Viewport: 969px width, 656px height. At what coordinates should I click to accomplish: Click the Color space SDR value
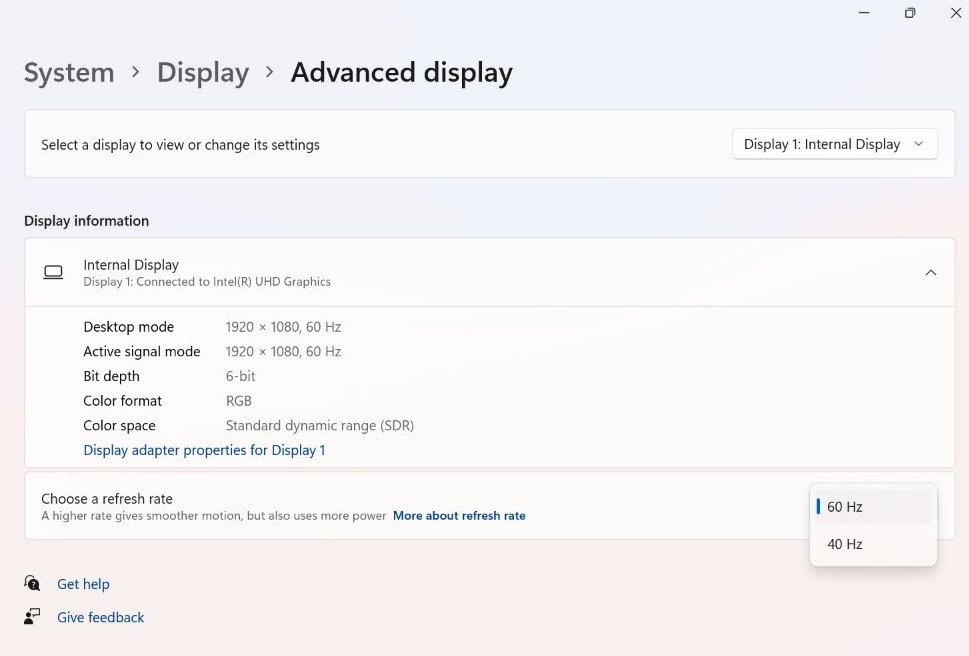pos(320,425)
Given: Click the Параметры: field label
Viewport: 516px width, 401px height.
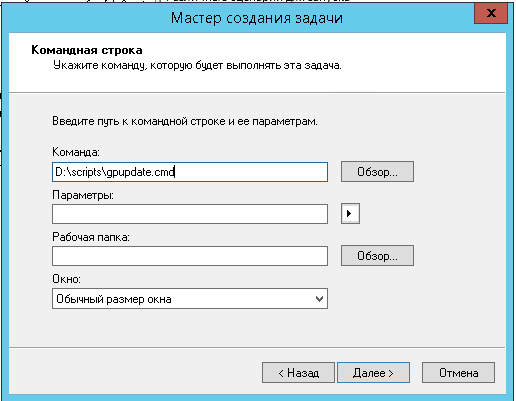Looking at the screenshot, I should (x=83, y=195).
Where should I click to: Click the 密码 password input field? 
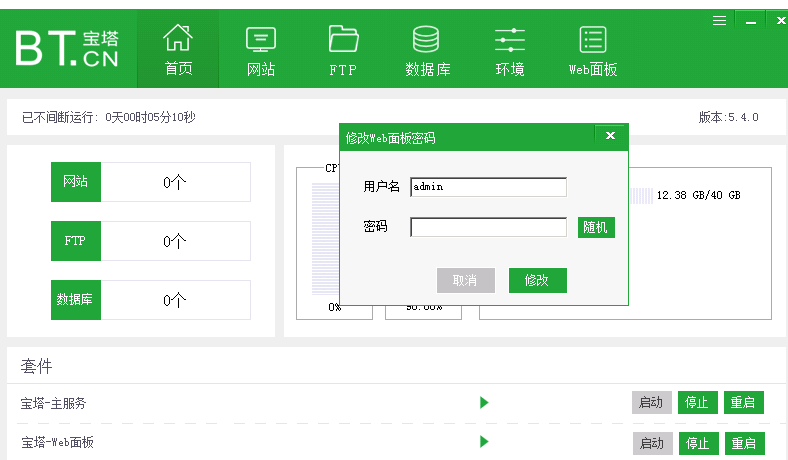pyautogui.click(x=488, y=227)
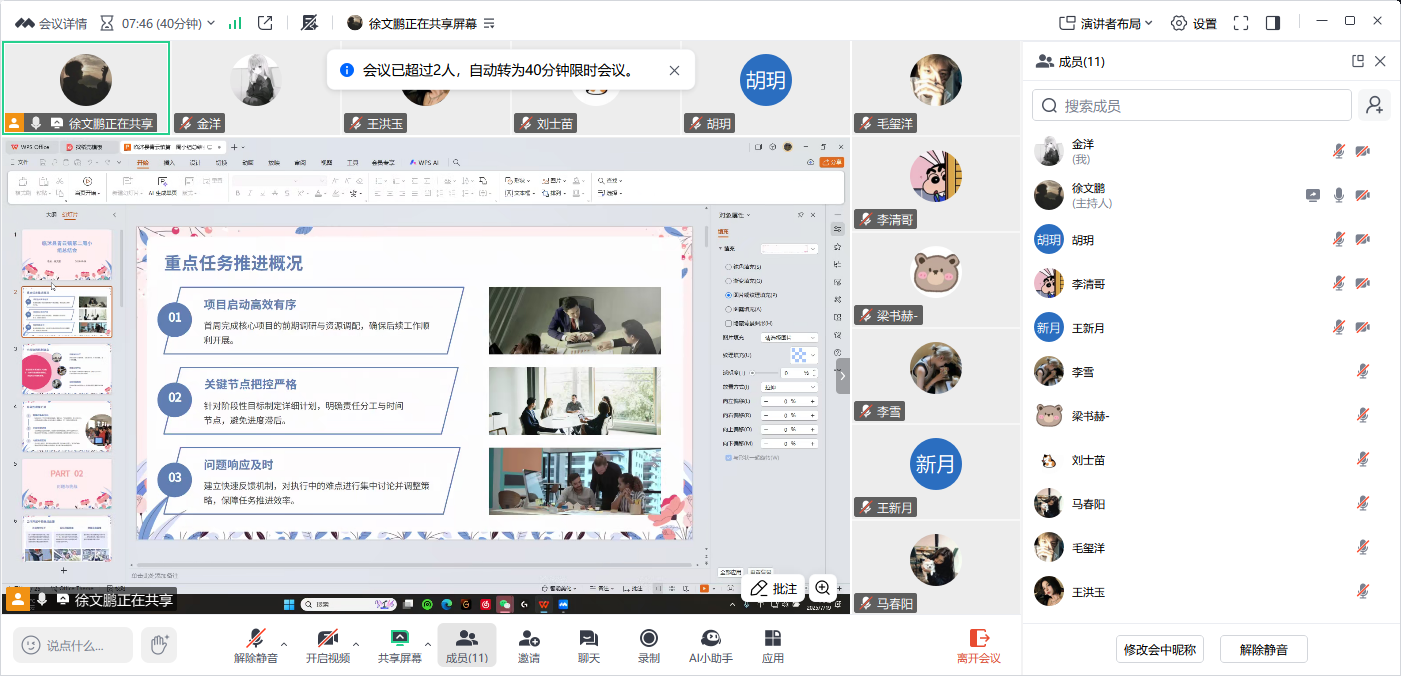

+++

» **Action item**
Every line above should be copied exactly; do not carry over the pictures.

» **Completed exercise**
Viewport: 969px width, 656px height. At what coordinates should I click to accomplish: Click the Color space SDR value
pos(320,425)
Given: Click the Параметры: field label
Viewport: 516px width, 401px height.
Looking at the screenshot, I should (x=83, y=195).
Where should I click to: Click the 密码 password input field? 
pyautogui.click(x=488, y=227)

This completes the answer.